President Abdel Fattah al-Sisi, who as armed forces chief toppled Islamist President Mohamed Mursi last July following mass protests, was sworn in on Sunday and seeks to fix Egypt’s economy while overcoming political divisions after a long period of turmoil and bloodshed.
Egypt plans to boost its storage capacity in the strategic wheat sector to reduce reliance on imports and cut its 32 billion Egyptian pound ($4.5 billion) overall food import bill. A government minister said this week Egypt wants to be a “global logistics hub” for grain storage.
Hassan Falah, chairman of the Red Sea Ports Authority, said it had recently issued a tender to develop a wheat storage site with a capacity of 2 million tonnes at the port of Adabiya. He declined to disclose the value of the project.

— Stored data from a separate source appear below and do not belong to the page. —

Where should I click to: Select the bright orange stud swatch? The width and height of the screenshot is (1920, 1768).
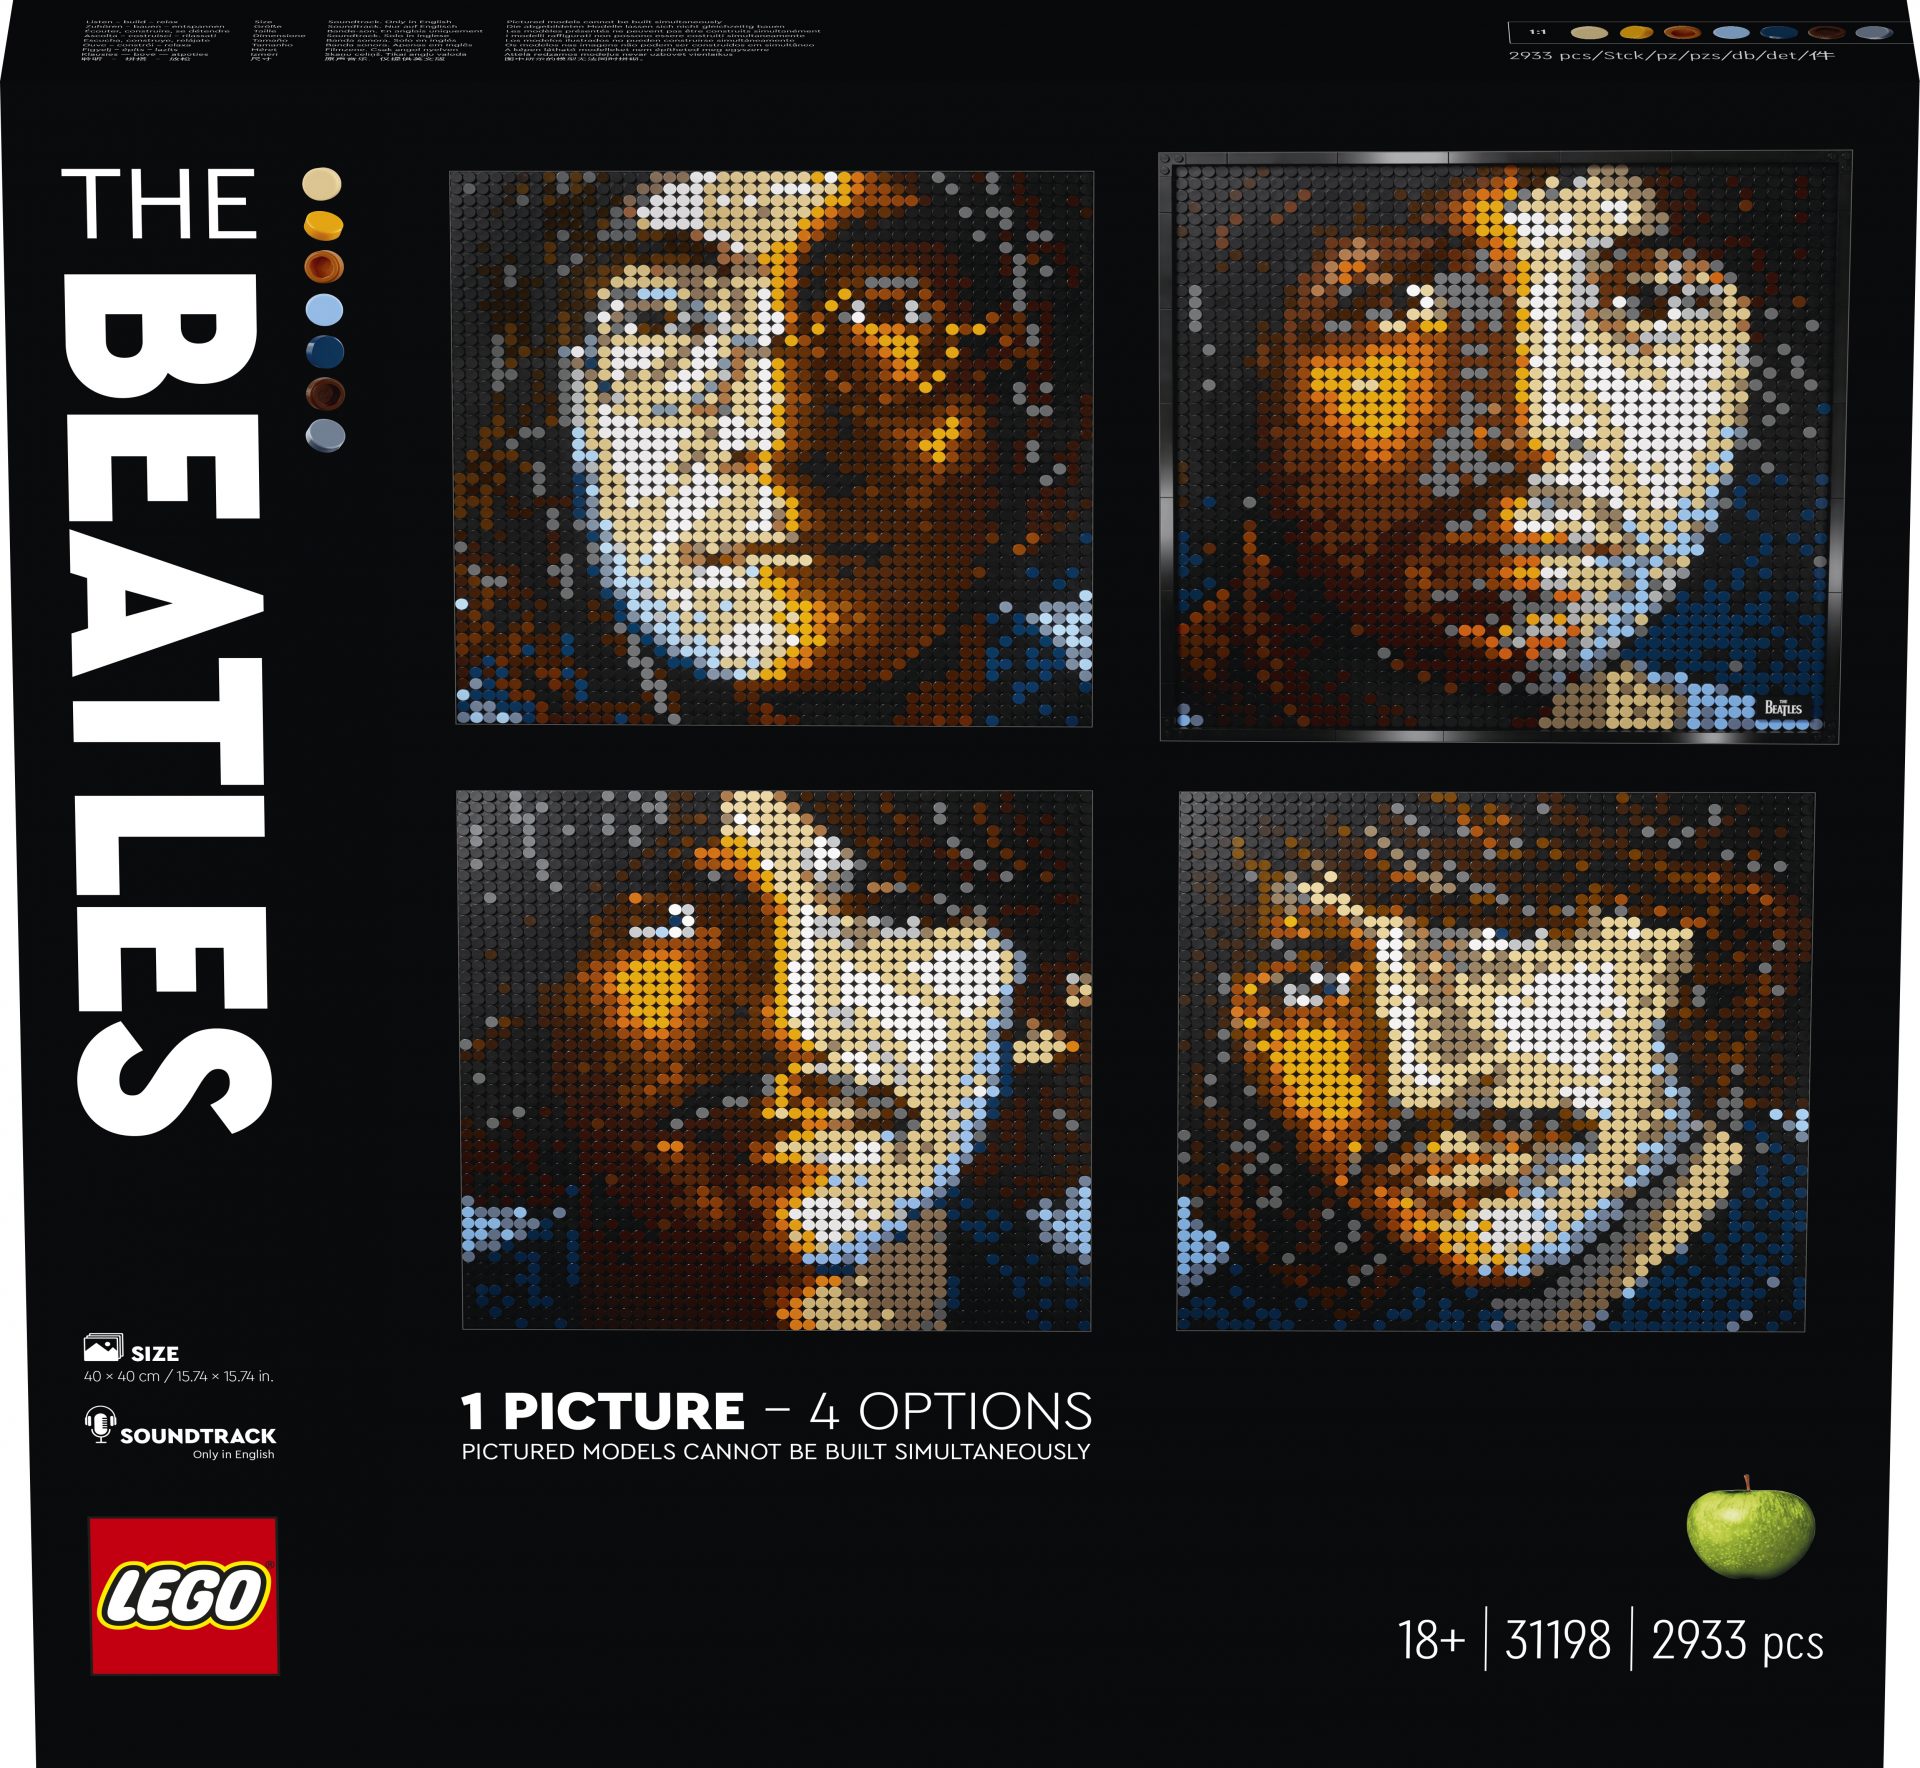[x=323, y=225]
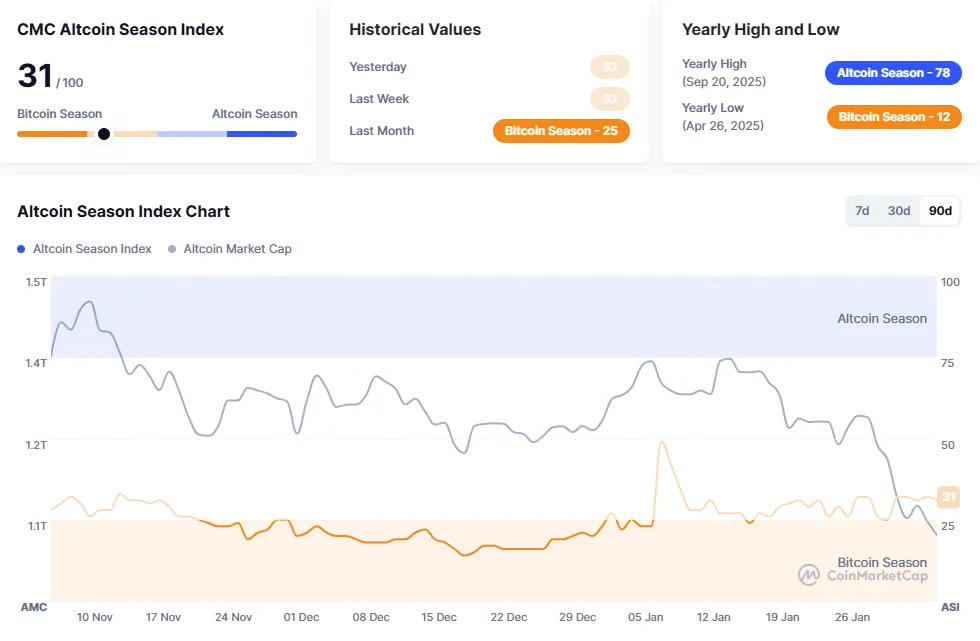
Task: Toggle the Altcoin Market Cap legend
Action: pos(237,249)
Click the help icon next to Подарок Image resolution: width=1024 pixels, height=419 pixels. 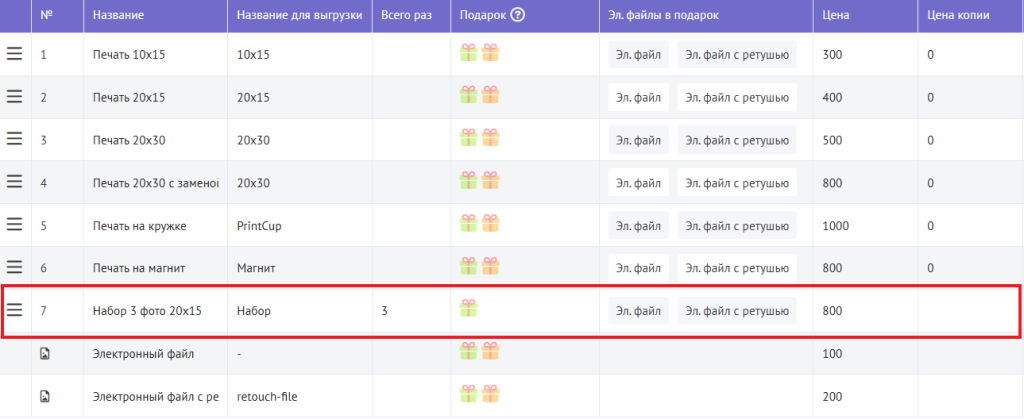[x=518, y=15]
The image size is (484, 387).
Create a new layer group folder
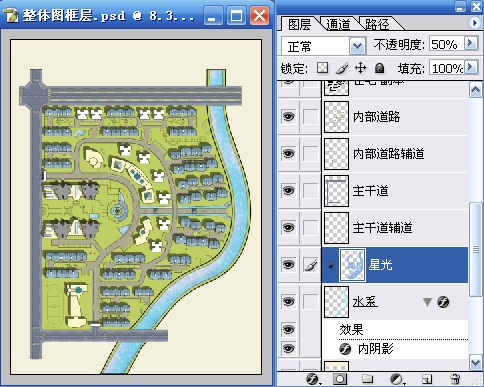367,379
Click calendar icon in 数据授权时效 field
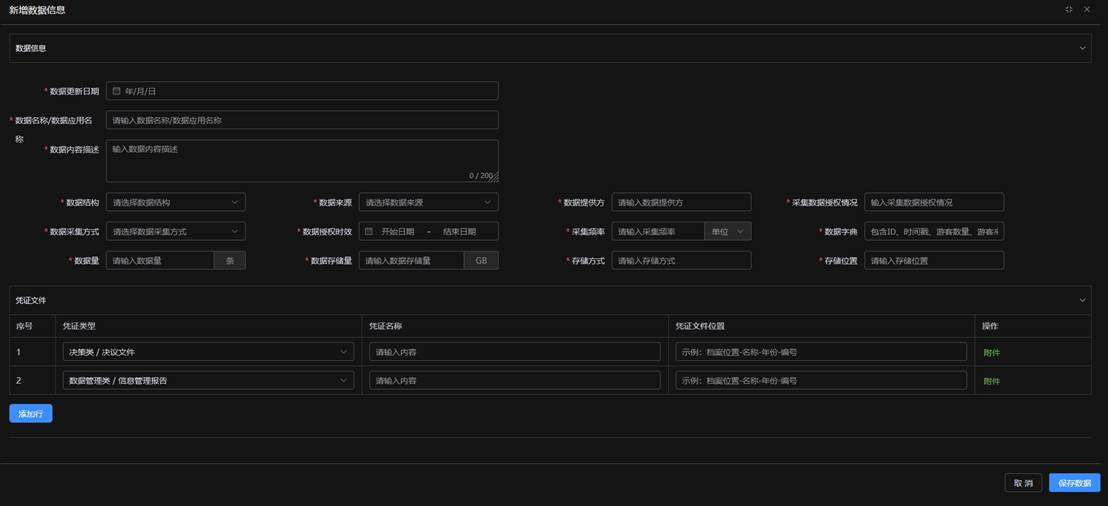Viewport: 1108px width, 506px height. click(x=369, y=231)
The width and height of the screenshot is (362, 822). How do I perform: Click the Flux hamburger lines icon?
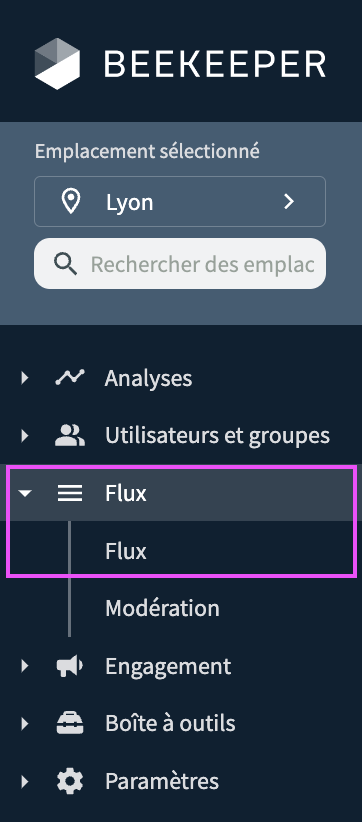click(x=70, y=493)
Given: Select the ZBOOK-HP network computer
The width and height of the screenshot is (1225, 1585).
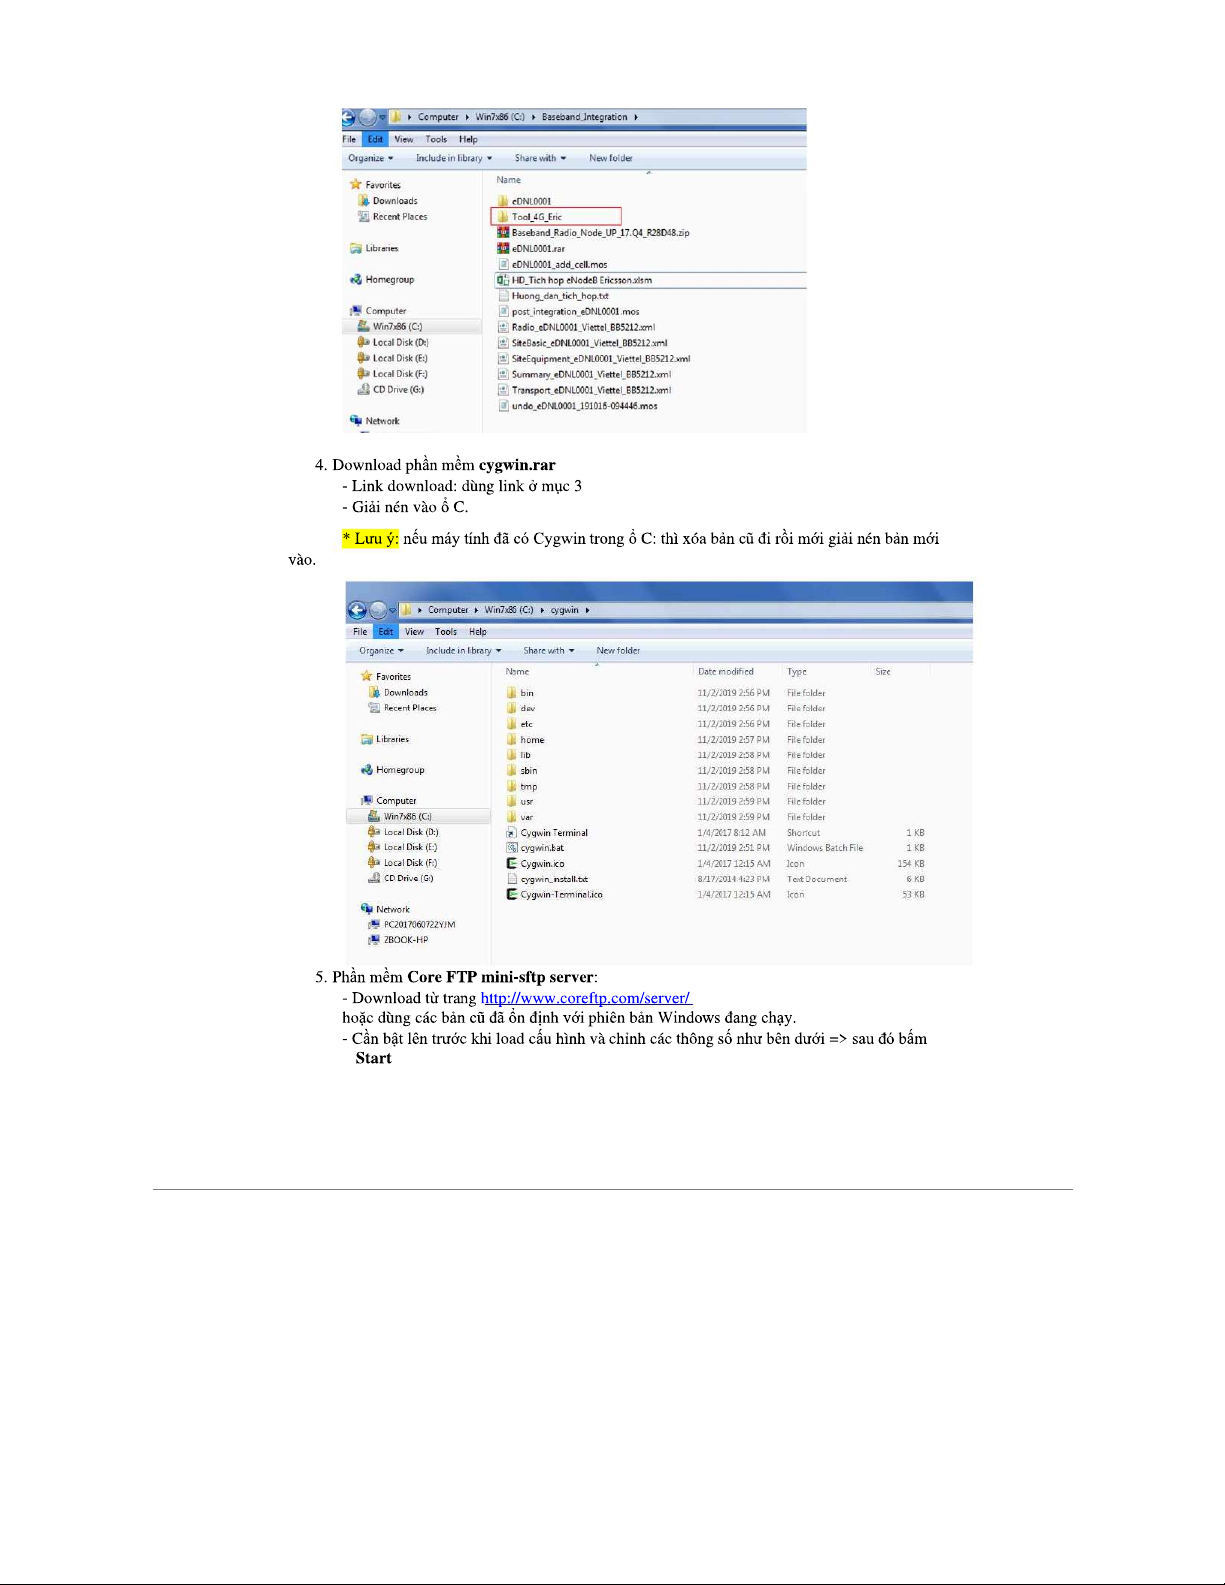Looking at the screenshot, I should 405,940.
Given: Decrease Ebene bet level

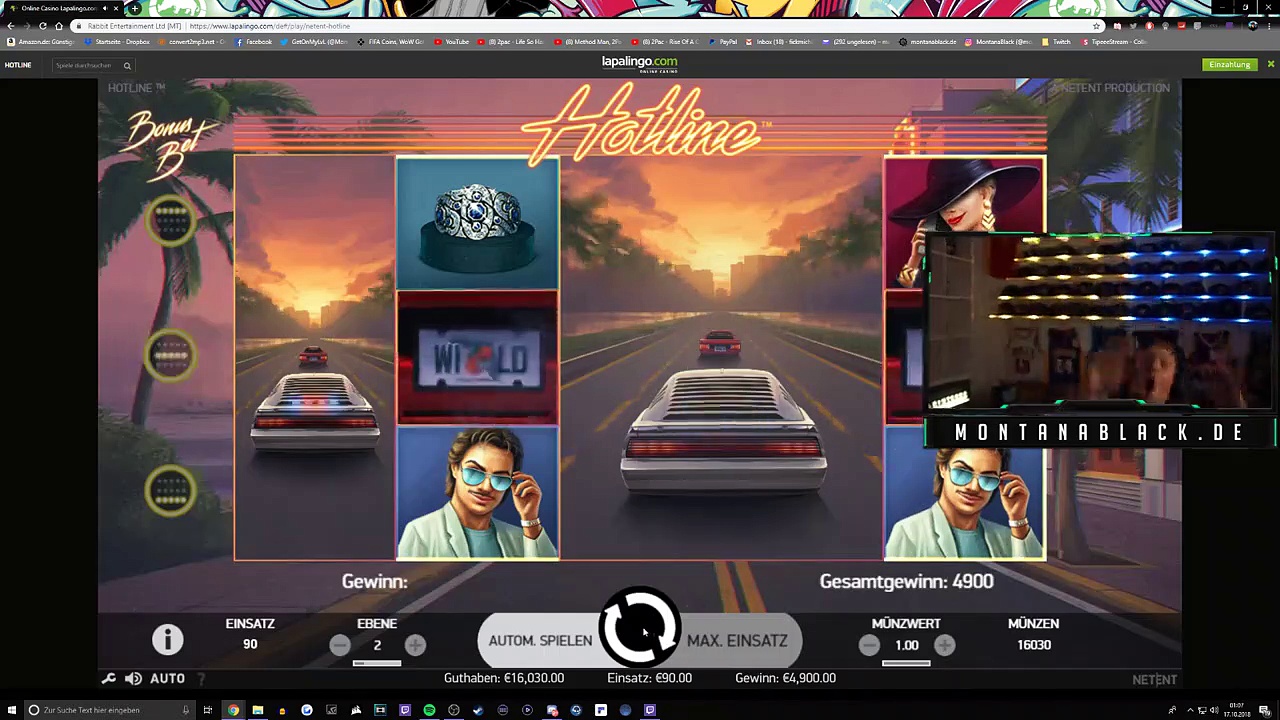Looking at the screenshot, I should [x=340, y=645].
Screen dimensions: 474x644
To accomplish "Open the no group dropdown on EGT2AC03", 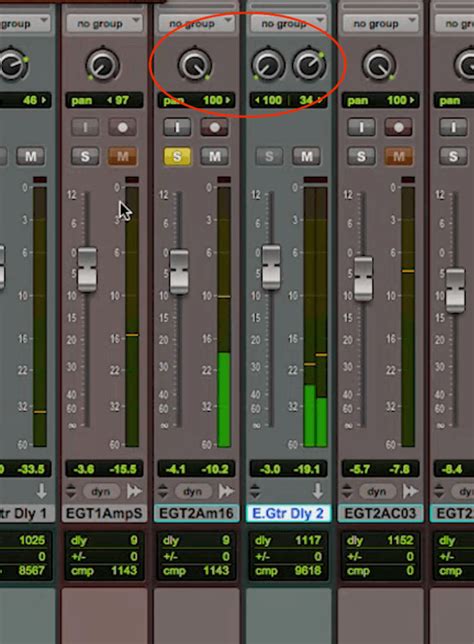I will pyautogui.click(x=380, y=24).
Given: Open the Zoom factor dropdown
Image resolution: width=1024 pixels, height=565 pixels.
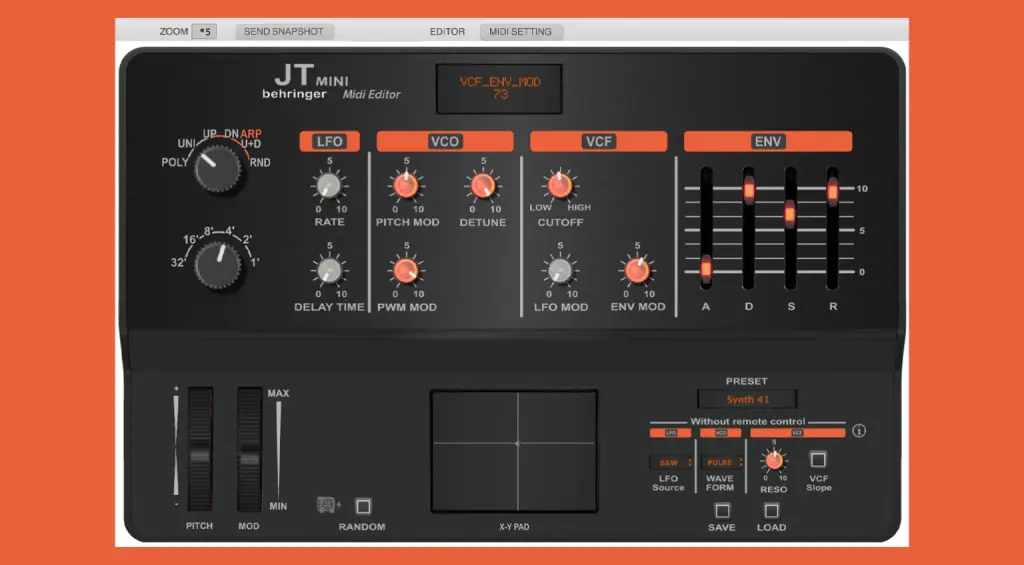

“There are a number of Egyptian banks who are willing to fund the project with any investors and one of them is the National Bank of Egypt,” Falah said on a trade visit to Britain this week. “In six months, the winner of the tender will be known.”
The National Bank of Egypt could not immediately be reached for further comment.
Falah said Adabiya would add to grain storage facilities at other ports in Damietta, along Egypt’s Mediterranean coast, and Safaga, which is situated along the Red Sea.
“Adabiya is in the middle and it is preferred to shorten the distance and can serve cities and governorates in different areas,” Falah told Reuters via an interpreter.
Egypt is also making progress in increasing local storage capacity with the help of one of its major Gulf Arab backers, the United Arab Emirates. The UAE has committed to funding the construction of 25 silos to boost storage capacity by a further 1.5 million tonnes.
Falah said Port Tawfik, also situated in Suez and another terminal within his port authority, had issued a tender to develop a multi-purpose port there.
“In the pipeline and under study are expansion projects for yachts and cruise ships at the port,” he added.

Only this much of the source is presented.